Mataram (ANTARA) - Ketua Umum Pengurus Besar Nahdlatul Wathan Diniyah Islamiyah (NWDI) Tuan Guru Bajang (TGB) Muhammad Zainul Majdi, menekankan seruan moral dan peringatan keras terhadap maraknya kekerasan seksual di pesantren dan pernikahan dini yang merugikan generasi muda.
Hal ini disampaikan TGB melalui keterangan tertulis diterima wartawan di Mataram, Senin, pada momen silaturahmi majelis dakwah yang digelar PB NWDI sekaligus perayaan istimewa hari ulang tahun TGB yang ke-53.
Menurut TGB, kejahatan seksual di lembaga pendidikan adalah bentuk pengkhianatan terhadap Allah dan amanah umat, serta pelanggaran terhadap hukum, agama, dan akal sehat. Untuk itu, ia menyerukan pentingnya pembaruan niat (tajdidun niyyah) dan perbaikan diri (islahun nafs) di kalangan pendidik, serta penguatan sistem pengawasan internal.
TGB juga mengumumkan secara resmi pembentukan Lajnah al-Hisbah, sebuah lembaga pengawasan internal di bawah PB NWDI yang akan mengawal jalannya pendidikan sesuai dengan nilai-nilai Islam dan menjaga kehormatan santri.
"Lembaga ini diharapkan menjadi sistem proteksi dini agar pesantren tetap menjadi tempat yang aman, bersih, dan mendidik secara ruhani dan akhlak," ujarnya.
Baca juga: Aktivis perempuan prihatin pernikahan anak 15 tahun di Lombok Tengah
Baca juga: Tiga anak ajukan dispensasi nikah dini di Pengadilan Agama Mataram
Mengenai pernikahan dini, TGB menegaskan sikap PB NWDI yang menolak praktik tersebut dengan mengacu pada fatwa ulama internasional dan ketentuan usia legal 19 tahun.
Ia menyampaikan bahwa pernikahan sebelum usia matang secara mental dan fisik hanya akan membawa risiko lebih besar, terutama bagi anak-anak perempuan.

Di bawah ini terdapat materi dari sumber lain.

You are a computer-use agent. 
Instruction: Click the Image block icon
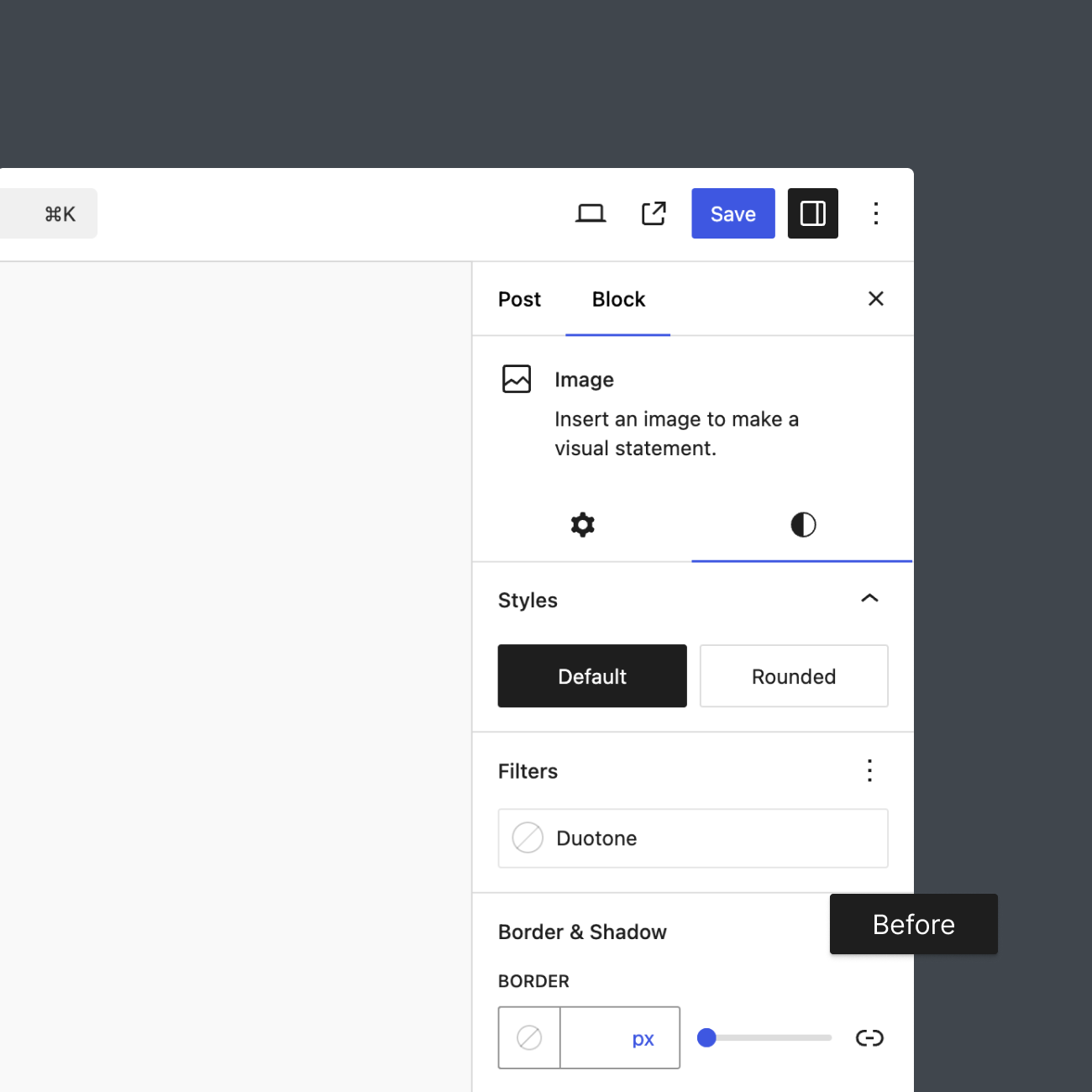point(517,379)
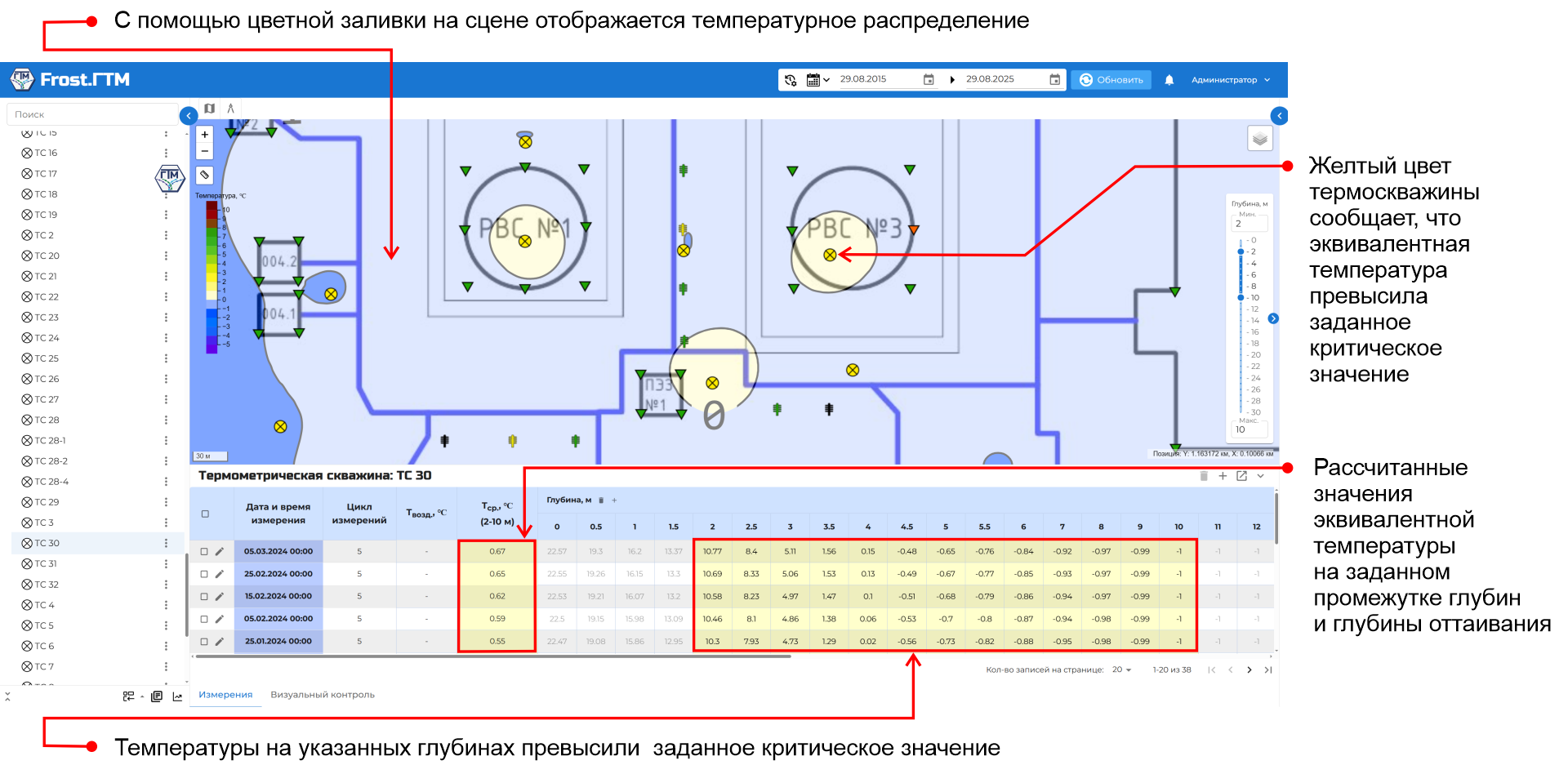The width and height of the screenshot is (1568, 774).
Task: Expand the Администратор user dropdown
Action: [1231, 80]
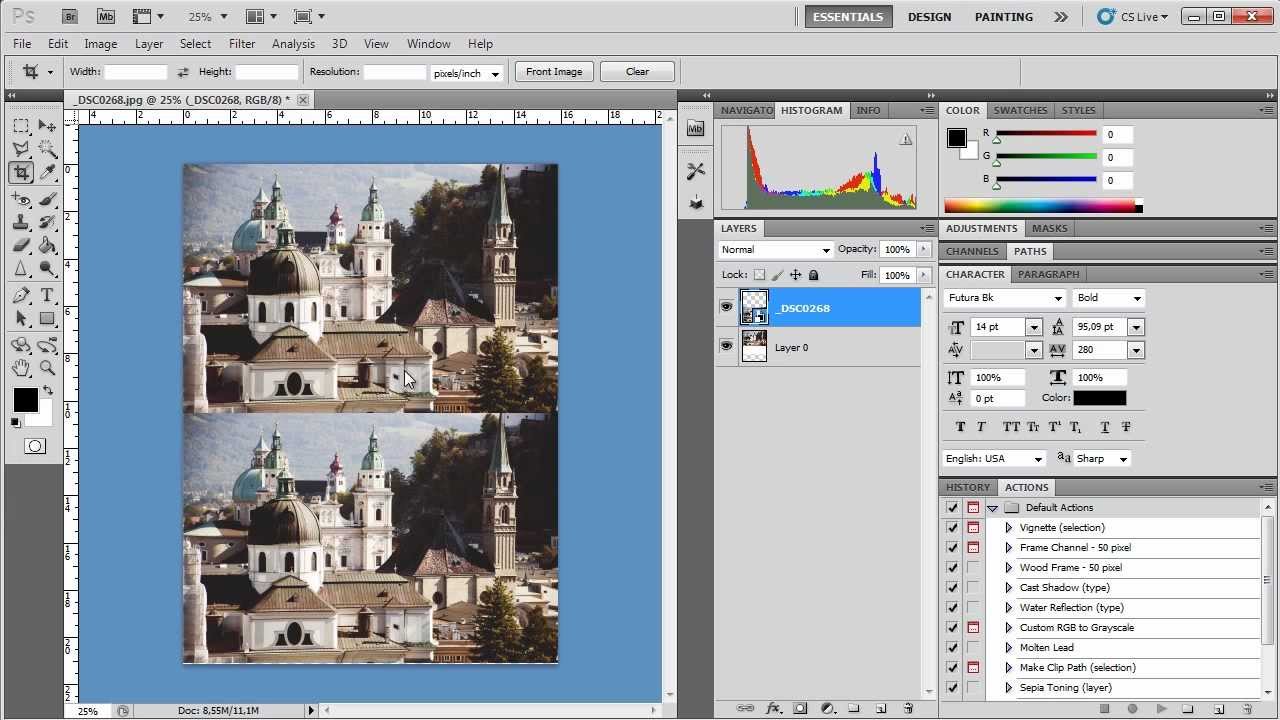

Dalam konteks lokal, TGB juga mengkritisi praktik merariq (kawin lari) yang menurutnya telah mengalami penyimpangan dari nilai asli keberanian dan tanggung jawab. Ia menilai praktik tersebut sekarang kerap disalahgunakan dan merugikan anak-anak, menyebabkan mereka kehilangan masa depan dan hak pendidikan.
Baca juga: Menkes: Pernikahan usia anak picu bayi lahir kerdil
Oleh karena itu, ia menyerukan agar adat tetap dijaga namun bentuknya diperbarui agar tidak bertentangan dengan nilai-nilai agama dan prinsip perlindungan anak.
Selain itu, ia menyampaikan pentingnya menyatukan visi dakwah yang adaptif terhadap zaman dan berlandaskan nilai-nilai keilmuan, akhlak, serta strategi yang solutif.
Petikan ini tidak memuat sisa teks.